This week The Hague, Netherlands, hosted a meeting to discuss the future of Afghanistan. Attendees included representatives from 73 nations, 11 international organizations and several observers from non-governmental organizations.
This meeting was very important and we at the UUA applaud the use of multi-lateral discussions and diplomacy to find a speedy and responsible end to the war in Afghanistan.
The UUA also approves of the United States and Iran joining together in dialogue over this cause. Iran has become an important ally in the wars in Iraq and Afghanistan. At this meeting, Iran has agreed to strengthen its control of the Afghani/Iranian border to prevent the opiate and heroin trade.

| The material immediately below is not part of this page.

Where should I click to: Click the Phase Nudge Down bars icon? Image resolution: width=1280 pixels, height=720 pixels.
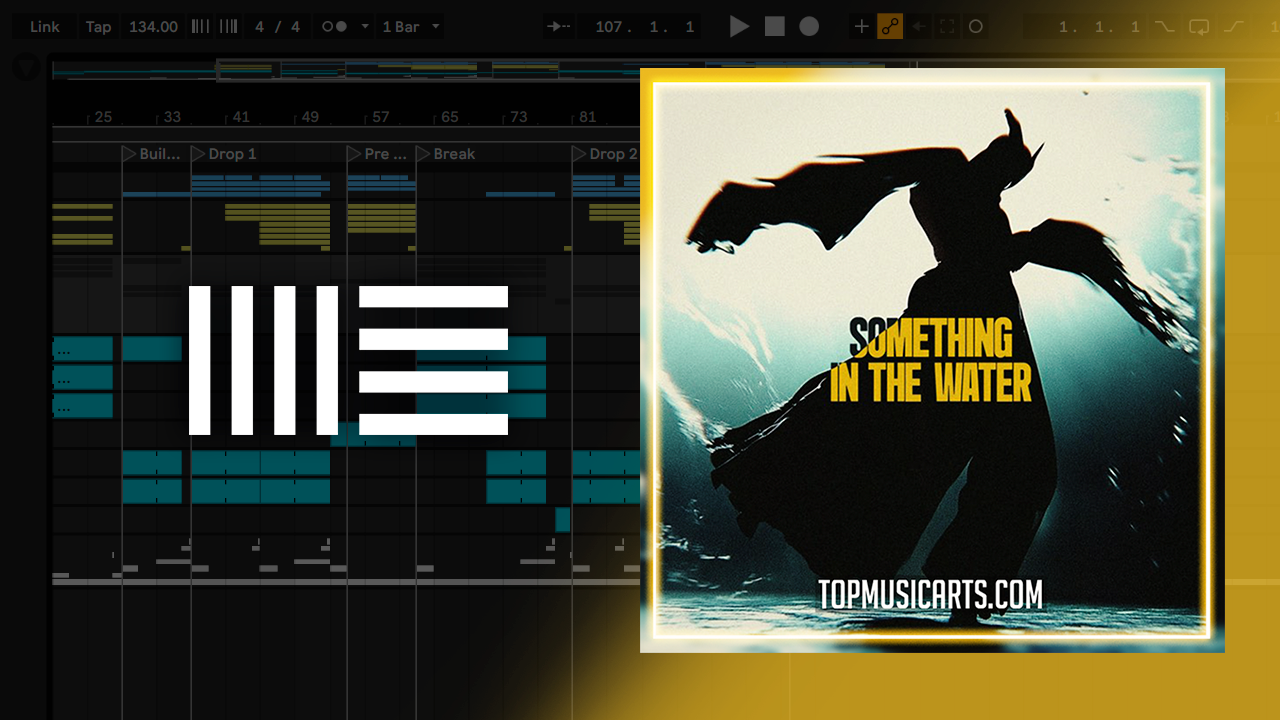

Reports indicate that the U.S. Envoy to South Asia, Richard Holbrooke, shared a short conversation with the Iranian Deputy Foreign Minister, Mehdi Akhundzadeh. If this is true, this would signal a monumental shift in U.S. foreign policy with Iran. In previous years, Iranian and American officials never spoke with one another. A mending of relations between the United States and Iran after a thirty year rift is crucial to the progress and security of the Middle East. Secretary of State Hilary Clinton said the meeting between Akhundzadeh and Holbrooke was “cordial” but “unsubstantive.”
However, today the Iranian government denied any such meeting happened. While Iran is committed to working alongside the United States to bring peace to Iraq and Afghanistan, Iranian officials refuse to meet directly with American officials.
We encourage the Obama Administration to continue working with Iran and opening up relations between the two countries. As one of its legislative objectives for the 111th Congress and the Obama Administration, the UUA calls on the government to “…prevent armed conflict with Iran, through multilateral diplomatic engagement.”